Publicado recentemente na revista científica Computers, o estudo traz um alerta relevante sobre o futuro económico das novas gerações. Os quatro investigadores da ESTGV, Manuel Reis, Tiago Miguel, Paula Sarabando e Rogério Matias, analisaram a literacia financeira de estudantes universitários, e os resultados indicam que o contacto humano em contexto de sala de aula desempenha um papel central — sendo percecionado como mais eficaz do que algoritmos ou aplicações digitais.

O Desafio: Uma Realidade Silenciosa

O estudo aponta para um cenário preocupante: muitos jovens portugueses chegam ao ensino superior com níveis reduzidos de literacia financeira. Após anos de escolaridade obrigatória com pouca ou nenhuma exposição estruturada ao tema, vários estudantes sentem-se “desarmados” perante decisões financeiras do dia a dia.

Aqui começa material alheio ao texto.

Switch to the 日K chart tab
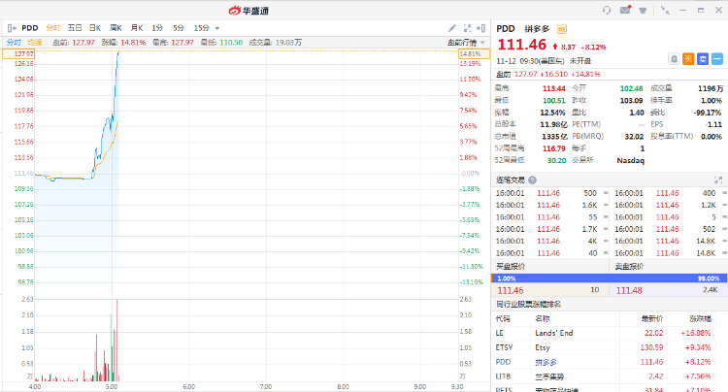 point(95,29)
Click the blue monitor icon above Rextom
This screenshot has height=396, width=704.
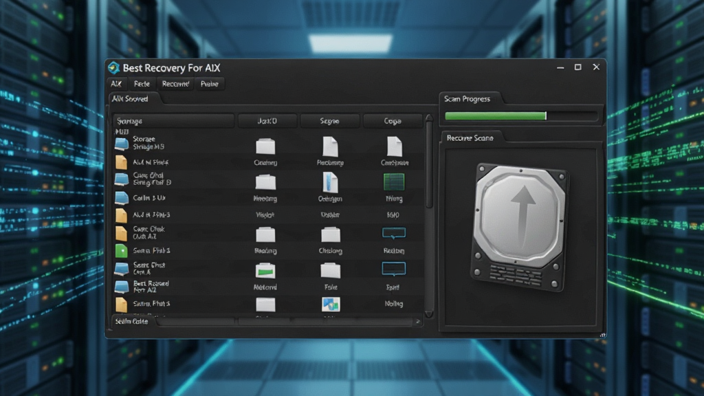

Há, contudo, duas notas de esperança. Por um lado, os próprios estudantes reconhecem a importância desta competência e defendem a sua integração no currículo, revelando uma motivação clara para aprender a gerir o dinheiro de forma mais consciente e responsável. Por outro, o Ministério da Educação, Ciência e Inovação (MECI) tornou obrigatória, a partir do corrente ano letivo, a abordagem de temas de Literacia Financeira e Empreendedorismo em todos os anos do ensino básico e secundário. Importa referir que o estudo é anterior a esta decisão do MECI, o que, no fundo, a valida.

A Chave do Sucesso: O Fator Humano

Os resultados desafiam a ideia de que as soluções digitais, por si só, são suficientes. Quando questionados sobre as abordagens mais eficazes, os estudantes foram claros: valorizam sobretudo métodos de ensino com acompanhamento direto por professores, destacando a formação presencial.

Em contraste, abordagens baseadas exclusivamente na aprendizagem autónoma — como aplicações ou conteúdos digitais isolados — são percecionadas como menos eficazes para promover mudanças reais de comportamento.

“Não basta introduzir a literacia financeira nos currículos — é fundamental garantir condições para um ensino de qualidade, com impacto real nos comportamentos dos jovens”, sublinham os investigadores.

Um Guia para o Futuro das Escolas

Num momento em que Portugal avança para a integração obrigatória da literacia financeira no ensino básico e secundário, este estudo aponta caminhos para uma implementação eficaz. O sucesso não dependerá apenas de novos conteúdos, mas de três pilares fundamentais: investimento na formação de professores, desenvolvimento de materiais pedagógicos dinâmicos e adoção de metodologias ligadas ao quotidiano dos alunos.

Na opinião dos autores, a decisão do MECI em tornar obrigatória a abordagem de temas de literacia financeira é acertada, considerando que o modelo adotado (envolvimento de estudantes de alguns cursos do ensino superior, devidamente orientados e suportados em materiais preparados por especialistas nos diversos temas) é muito interessante e tem a vantagem de conseguir atingir o objetivo de forma rápida.

Ainda assim, defendem que talvez seja mais saudável e prudente, em paralelo, investir na formação de professores do ensino básico e secundário, uma vez que parece ser uma solução mais sustentável a prazo – por exemplo, através de formação acreditada a ministrar por Centros de Formação ou outras entidades credenciadas.

Mais do que um contributo académico, este trabalho apresenta-se como um possível guia para escolas e decisores políticos, com o objetivo de preparar melhor os jovens para uma vida adulta mais informada, segura e com maior consciência financeira.